We got two smart desks from Alterseat which were placed in two private offices, used by my colleagues Sarah and Rikco, respectively.
Other brands in the market usually offer smart desks that come in smaller sizes measuring 120cm x 75cm to fit into most rooms, along with bigger options.
Alterseat only has one size for their Smart Desk measuring 150cm x 70cm. While it may come off as too large to some, the size is actually a huge advantage to those who like to multitask.
Take Sarah for example. Being a multitasker, she appreciates that the large desk opens up more space for her to eat, do paperwork, computer work, and have some decor to brighten up her desk.
She even added a desk treadmill to her setup to have a light walk while working. On a more sluggish day, it helps boost her mood and productivity. Eating while working at her desk was also no issue, as the size of the table was spacious enough to move items around in a way that fits neatly.
Rikco, on the other hand, loves desk clutter, and needless to say, the extensive space accommodates it.
This appears to fit into Alterseat’s claim that this table size was most preferred by customers, hence their decision to only manufacture the Smart Desk in one size.
The large desk space also allows for multiple desk organisers as add-ons to personalise your workspace.
Able to accommodate up to 130kg of weight, the Smart Desk is extremely sturdy even for those who have elaborate desktop setups. The dual-motor electronic gears move seamlessly during adjusting, as they’ve undergone multiple pressure tests at the factory.
With three settings, you can programme your preferred heights of the Smart Desk for unique use cases.
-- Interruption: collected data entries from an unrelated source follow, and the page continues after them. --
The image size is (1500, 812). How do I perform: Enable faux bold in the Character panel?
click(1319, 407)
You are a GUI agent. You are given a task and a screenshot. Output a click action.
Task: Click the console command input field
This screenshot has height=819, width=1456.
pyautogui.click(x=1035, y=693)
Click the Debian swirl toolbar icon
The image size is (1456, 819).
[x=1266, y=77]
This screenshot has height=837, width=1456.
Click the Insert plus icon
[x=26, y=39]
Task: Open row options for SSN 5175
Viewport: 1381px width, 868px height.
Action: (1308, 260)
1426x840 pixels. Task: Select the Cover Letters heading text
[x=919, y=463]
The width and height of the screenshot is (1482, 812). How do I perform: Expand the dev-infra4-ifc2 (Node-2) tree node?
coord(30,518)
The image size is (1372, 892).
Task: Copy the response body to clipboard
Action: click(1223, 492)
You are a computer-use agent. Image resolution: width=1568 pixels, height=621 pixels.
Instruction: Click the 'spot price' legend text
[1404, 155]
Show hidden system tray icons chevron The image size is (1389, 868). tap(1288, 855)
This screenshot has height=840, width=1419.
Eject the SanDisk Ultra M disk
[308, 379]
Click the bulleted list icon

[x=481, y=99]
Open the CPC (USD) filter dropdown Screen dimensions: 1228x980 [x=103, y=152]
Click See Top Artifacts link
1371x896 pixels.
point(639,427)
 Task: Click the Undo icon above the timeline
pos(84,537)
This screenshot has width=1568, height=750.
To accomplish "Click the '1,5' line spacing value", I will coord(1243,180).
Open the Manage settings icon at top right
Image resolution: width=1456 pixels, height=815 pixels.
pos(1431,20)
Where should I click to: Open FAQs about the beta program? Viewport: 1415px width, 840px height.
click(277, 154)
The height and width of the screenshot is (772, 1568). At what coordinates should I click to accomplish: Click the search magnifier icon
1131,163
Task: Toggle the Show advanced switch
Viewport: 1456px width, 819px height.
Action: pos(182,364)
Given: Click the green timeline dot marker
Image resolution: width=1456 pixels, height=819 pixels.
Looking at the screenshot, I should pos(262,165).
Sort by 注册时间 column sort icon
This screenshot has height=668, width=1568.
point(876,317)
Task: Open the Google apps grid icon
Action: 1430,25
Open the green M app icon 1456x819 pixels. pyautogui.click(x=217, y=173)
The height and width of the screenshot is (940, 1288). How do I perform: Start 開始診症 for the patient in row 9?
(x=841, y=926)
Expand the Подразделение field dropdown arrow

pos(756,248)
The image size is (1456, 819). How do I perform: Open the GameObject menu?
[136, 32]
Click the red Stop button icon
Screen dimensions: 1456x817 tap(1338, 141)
For Rikco, he’s got settings for a more laid back, and relaxed sitting posture; one for an upright sitting posture; and another for standing.
Otherwise, you could take inspiration from Sarah who’s got a setting for her proper sitting posture, one that’s a little higher for when she’s eating (to avoid spillage), and another while she’s walking on her treadmill.
Both Rikco and Sarah didn’t necessarily have strict schedules for when they’d sit or stand while using the Smart Desk. More importantly, they both appreciated the option to switch up their postures while stretching out muscles in their rooms.
There is a table cutout on the left of the desk to string your cables through. But if you’re someone who’s more organised and prefer to have your cables tucked away, Alterseat also provides the option to add a cable management box to the table.
Because the Smart Desk is automated, it needs to be placed against or close to a wall with a power socket, which may likely be its only limiting factor if your space lacks plug points. Extension cords should alleviate this issue.
Tips for maximising your smart desk:
- Programme the table’s height to fit varying postures. For example, sitting, eating, and standing;
- Get a cable management box and desk organisers to keep clutter out of sight;
- Take advantage of the table’s large space to personalise your most conducive workspace;
- Build your dream desktop setup with multiple monitors and don’t worry about stability while the table is switching between height positions.
The ergonomic setup of my dreams
Having used Alterseat’s KCE-170 Ergonomic Chair for a week now, and the Smart Desk periodically, I can safely claim that it’s the ergonomic office setup of my dreams.
The privilege of switching up working positions can alleviate musculoskeletal aches and pains that tend to come up after a long workday.
I sincerely hope that an ergonomic office chair and smart desk setup can be the future norm in any workspace, whether at the office or at home.
From my experience, Alterseat’s products have certainly hit a sweet spot for me.